The light is starting to get lighter longer
and with that longer light
things clearer that had been distant
as though on the horizon or in another domain
another locale, another region, a different quarter
keeping all the same name, similar aspect.
Another building rehabbed,
another street resurfaced.
Grinding sheetrock, masked
workers carry ceramic tiles, or I-beams.
A renovation or a gutting.
Each time I think you are
finished, you begin again.
What could be more physical than that? Fill up the space, they said. Make it yours. But I am just a renter. With no "footprint" anywhere. It was sunny, with gorgeous light, and the second time looking out the window, it had turned gray as mice.

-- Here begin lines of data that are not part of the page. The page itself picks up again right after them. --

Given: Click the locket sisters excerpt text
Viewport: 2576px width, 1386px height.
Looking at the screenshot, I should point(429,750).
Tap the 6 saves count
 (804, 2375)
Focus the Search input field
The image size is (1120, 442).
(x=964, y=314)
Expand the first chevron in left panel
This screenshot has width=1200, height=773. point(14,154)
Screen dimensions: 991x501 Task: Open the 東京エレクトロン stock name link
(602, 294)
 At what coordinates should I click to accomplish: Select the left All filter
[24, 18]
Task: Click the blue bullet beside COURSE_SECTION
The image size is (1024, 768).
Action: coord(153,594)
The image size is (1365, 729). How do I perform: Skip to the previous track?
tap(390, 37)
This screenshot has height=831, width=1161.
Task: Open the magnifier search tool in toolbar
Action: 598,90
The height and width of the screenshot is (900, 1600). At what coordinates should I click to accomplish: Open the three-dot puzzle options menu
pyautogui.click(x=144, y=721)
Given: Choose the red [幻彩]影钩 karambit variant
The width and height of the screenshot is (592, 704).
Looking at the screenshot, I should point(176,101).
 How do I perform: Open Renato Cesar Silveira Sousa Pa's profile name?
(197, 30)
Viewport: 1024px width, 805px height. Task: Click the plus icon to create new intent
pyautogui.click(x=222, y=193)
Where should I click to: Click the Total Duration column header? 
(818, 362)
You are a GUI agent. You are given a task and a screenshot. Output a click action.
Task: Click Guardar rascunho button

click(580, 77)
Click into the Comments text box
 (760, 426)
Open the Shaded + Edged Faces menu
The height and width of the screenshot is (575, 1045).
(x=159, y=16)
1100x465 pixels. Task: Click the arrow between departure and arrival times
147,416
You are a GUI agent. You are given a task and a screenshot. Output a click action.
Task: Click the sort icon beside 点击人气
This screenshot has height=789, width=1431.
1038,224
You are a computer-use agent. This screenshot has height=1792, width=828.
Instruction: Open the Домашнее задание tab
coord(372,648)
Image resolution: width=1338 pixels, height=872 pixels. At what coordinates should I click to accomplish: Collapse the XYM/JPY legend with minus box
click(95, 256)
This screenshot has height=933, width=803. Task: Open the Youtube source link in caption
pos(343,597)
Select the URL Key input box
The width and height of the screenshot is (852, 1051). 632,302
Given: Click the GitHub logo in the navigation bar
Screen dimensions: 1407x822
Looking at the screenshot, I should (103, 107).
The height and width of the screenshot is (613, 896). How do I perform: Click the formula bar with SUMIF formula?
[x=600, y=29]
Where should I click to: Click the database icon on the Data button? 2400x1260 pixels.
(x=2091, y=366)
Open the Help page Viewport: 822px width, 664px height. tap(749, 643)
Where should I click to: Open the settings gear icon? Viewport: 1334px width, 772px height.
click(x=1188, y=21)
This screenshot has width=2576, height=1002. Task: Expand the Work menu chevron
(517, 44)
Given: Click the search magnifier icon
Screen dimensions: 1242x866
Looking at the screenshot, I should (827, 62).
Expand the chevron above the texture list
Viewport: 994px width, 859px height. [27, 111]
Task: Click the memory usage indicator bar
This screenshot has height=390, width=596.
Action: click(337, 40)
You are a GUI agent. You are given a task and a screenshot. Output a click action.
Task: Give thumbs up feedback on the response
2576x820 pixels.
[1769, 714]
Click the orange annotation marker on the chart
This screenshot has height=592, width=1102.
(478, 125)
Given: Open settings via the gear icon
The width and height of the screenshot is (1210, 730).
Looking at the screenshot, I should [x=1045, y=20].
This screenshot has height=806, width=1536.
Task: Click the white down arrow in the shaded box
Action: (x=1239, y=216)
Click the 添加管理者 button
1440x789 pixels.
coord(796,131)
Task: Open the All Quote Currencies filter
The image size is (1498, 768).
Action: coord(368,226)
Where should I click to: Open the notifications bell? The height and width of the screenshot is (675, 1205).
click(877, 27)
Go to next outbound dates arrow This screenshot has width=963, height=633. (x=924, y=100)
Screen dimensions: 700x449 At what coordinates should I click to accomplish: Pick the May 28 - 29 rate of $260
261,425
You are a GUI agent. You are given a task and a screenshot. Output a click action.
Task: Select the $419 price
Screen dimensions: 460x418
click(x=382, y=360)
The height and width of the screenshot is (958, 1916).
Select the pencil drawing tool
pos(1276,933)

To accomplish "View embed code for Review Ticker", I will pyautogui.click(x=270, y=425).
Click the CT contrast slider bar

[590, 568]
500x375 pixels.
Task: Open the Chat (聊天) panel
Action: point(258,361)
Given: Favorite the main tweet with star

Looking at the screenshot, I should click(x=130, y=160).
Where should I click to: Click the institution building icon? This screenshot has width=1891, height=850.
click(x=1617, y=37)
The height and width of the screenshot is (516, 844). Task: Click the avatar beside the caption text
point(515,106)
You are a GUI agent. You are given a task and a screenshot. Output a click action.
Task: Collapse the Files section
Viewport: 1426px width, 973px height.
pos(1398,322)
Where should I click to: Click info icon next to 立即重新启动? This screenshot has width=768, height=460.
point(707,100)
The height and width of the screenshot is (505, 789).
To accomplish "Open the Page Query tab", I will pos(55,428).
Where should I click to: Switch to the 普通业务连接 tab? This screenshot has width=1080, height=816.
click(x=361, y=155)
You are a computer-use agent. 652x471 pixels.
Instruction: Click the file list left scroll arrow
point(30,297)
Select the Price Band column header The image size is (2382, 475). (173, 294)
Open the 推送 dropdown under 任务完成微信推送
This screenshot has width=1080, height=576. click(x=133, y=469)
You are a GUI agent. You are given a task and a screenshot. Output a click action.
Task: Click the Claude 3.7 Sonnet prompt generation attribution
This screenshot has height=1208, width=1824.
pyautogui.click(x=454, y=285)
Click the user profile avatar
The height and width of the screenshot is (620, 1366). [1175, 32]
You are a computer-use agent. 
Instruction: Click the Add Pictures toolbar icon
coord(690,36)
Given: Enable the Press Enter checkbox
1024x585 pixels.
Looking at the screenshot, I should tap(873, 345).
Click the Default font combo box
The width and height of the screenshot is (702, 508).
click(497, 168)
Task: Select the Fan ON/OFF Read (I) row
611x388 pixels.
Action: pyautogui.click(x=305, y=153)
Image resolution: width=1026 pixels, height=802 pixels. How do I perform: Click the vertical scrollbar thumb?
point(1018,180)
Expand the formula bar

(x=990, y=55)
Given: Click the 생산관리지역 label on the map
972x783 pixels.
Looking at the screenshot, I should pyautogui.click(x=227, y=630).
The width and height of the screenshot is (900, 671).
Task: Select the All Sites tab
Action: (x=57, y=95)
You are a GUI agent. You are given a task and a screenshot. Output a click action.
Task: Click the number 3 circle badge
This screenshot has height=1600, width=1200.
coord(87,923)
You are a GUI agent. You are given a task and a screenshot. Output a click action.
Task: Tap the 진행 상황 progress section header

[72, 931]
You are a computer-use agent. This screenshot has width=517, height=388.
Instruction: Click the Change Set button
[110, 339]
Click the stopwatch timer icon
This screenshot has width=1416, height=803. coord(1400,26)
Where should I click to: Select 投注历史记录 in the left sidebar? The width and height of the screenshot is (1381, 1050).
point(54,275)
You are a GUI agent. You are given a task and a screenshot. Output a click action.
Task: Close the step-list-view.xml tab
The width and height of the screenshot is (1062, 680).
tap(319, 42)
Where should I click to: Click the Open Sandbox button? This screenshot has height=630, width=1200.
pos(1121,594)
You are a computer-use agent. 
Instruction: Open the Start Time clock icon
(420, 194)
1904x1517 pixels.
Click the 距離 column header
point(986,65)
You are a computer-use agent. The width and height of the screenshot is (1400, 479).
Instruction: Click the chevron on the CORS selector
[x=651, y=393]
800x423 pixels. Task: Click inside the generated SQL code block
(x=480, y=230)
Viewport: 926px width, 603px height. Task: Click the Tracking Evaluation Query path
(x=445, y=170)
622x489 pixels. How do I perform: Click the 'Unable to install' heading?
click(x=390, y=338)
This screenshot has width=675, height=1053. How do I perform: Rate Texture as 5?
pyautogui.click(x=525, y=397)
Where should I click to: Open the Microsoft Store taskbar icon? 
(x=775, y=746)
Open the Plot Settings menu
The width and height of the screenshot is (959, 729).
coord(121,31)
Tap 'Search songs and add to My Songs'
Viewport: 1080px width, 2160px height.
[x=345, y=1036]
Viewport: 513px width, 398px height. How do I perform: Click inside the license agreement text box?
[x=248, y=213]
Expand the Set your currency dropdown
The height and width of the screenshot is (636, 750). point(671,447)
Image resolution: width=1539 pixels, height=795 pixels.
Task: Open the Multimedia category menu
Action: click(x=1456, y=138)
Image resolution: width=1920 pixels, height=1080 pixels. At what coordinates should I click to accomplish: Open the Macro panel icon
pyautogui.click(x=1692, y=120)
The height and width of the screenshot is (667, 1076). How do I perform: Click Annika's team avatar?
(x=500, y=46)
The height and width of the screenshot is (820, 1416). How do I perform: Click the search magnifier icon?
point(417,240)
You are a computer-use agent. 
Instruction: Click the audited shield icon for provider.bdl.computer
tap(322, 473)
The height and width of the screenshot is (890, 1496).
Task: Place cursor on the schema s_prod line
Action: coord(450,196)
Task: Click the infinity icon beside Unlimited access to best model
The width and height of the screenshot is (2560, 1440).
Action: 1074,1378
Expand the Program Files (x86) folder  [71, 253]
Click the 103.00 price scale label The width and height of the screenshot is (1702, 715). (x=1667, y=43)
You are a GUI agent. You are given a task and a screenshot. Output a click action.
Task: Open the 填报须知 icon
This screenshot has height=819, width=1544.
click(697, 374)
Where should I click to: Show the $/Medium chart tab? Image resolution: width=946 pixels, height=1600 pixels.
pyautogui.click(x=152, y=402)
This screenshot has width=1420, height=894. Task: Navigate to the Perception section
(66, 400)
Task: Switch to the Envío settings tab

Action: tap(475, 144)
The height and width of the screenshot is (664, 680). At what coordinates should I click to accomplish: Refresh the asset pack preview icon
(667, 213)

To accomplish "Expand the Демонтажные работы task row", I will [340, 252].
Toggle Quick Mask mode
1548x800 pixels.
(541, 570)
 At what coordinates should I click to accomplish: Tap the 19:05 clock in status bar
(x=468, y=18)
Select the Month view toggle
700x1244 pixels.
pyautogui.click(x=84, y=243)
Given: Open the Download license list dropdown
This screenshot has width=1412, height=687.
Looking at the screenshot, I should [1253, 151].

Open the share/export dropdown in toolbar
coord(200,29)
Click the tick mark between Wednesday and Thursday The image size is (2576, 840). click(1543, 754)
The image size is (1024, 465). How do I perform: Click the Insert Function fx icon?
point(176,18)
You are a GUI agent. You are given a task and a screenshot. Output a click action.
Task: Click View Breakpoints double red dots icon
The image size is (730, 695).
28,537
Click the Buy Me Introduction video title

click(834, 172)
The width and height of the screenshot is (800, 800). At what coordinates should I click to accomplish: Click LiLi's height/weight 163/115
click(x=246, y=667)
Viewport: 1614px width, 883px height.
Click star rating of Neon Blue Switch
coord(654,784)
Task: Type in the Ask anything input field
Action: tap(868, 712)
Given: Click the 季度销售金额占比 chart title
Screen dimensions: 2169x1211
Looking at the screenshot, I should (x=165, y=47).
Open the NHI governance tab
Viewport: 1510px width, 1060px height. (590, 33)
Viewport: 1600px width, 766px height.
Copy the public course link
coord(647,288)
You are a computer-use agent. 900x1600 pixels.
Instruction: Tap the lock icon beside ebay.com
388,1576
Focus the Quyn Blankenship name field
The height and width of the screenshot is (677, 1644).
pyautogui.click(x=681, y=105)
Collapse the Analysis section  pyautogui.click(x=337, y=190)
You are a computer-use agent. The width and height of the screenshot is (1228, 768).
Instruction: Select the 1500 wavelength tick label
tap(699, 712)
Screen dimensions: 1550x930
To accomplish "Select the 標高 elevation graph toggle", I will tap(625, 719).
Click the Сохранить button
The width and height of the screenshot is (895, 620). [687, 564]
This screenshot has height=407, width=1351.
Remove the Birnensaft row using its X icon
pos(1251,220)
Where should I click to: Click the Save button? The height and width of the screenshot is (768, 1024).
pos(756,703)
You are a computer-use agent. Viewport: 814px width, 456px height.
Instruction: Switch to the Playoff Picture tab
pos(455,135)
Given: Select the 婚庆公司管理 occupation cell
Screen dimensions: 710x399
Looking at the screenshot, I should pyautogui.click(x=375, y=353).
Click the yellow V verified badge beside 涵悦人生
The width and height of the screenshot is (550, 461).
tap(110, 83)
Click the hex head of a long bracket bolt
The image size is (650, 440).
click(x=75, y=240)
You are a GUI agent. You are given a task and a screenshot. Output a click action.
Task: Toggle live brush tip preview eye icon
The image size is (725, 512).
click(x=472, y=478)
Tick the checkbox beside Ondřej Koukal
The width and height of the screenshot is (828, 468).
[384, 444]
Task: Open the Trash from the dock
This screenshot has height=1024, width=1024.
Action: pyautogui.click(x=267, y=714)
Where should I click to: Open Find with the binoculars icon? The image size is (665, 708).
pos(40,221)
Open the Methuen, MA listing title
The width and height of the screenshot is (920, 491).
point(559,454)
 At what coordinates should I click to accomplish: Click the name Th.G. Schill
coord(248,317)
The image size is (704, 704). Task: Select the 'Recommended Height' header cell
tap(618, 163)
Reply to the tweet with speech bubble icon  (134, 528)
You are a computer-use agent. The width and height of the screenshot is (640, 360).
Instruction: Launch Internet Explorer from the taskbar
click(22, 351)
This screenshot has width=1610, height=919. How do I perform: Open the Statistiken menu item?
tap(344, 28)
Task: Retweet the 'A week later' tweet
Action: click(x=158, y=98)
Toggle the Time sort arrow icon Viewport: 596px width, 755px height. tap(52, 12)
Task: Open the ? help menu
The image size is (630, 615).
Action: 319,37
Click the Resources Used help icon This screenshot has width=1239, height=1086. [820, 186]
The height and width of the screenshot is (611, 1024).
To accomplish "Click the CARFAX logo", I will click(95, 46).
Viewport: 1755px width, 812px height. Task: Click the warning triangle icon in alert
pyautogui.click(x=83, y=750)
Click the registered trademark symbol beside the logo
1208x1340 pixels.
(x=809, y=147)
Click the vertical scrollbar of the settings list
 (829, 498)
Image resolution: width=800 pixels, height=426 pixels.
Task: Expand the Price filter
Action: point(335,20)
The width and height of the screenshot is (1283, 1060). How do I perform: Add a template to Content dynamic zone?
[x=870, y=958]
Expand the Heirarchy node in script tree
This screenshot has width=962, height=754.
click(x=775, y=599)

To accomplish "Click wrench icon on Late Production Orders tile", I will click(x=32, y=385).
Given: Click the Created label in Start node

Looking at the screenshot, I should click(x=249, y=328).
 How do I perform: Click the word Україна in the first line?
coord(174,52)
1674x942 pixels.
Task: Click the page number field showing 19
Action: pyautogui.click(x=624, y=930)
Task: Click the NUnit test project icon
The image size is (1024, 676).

A paper bag crushed on the sidewalk, folds and wet footprints on it. The logo is indiscernable. Does decoding a language include decoding language in a new form? Once again the sense of the desk slipping to one side. Books slide off one after the other, into the dust.
As though I were just a renter. With no "footprint." Is it because the pieces of paper are slanted? Slowly advancing to the window. An unsettling sense of—
Locale, region, quarter, domain. Or neighborhood. The good lunch places resemble the bad lunch places.
Which only reveal themselves after a bout of stomach flu. The desk is sagging in the middle. Or you are a perfectionist who can’t spell anything. It’s disturbing. It is disturbing.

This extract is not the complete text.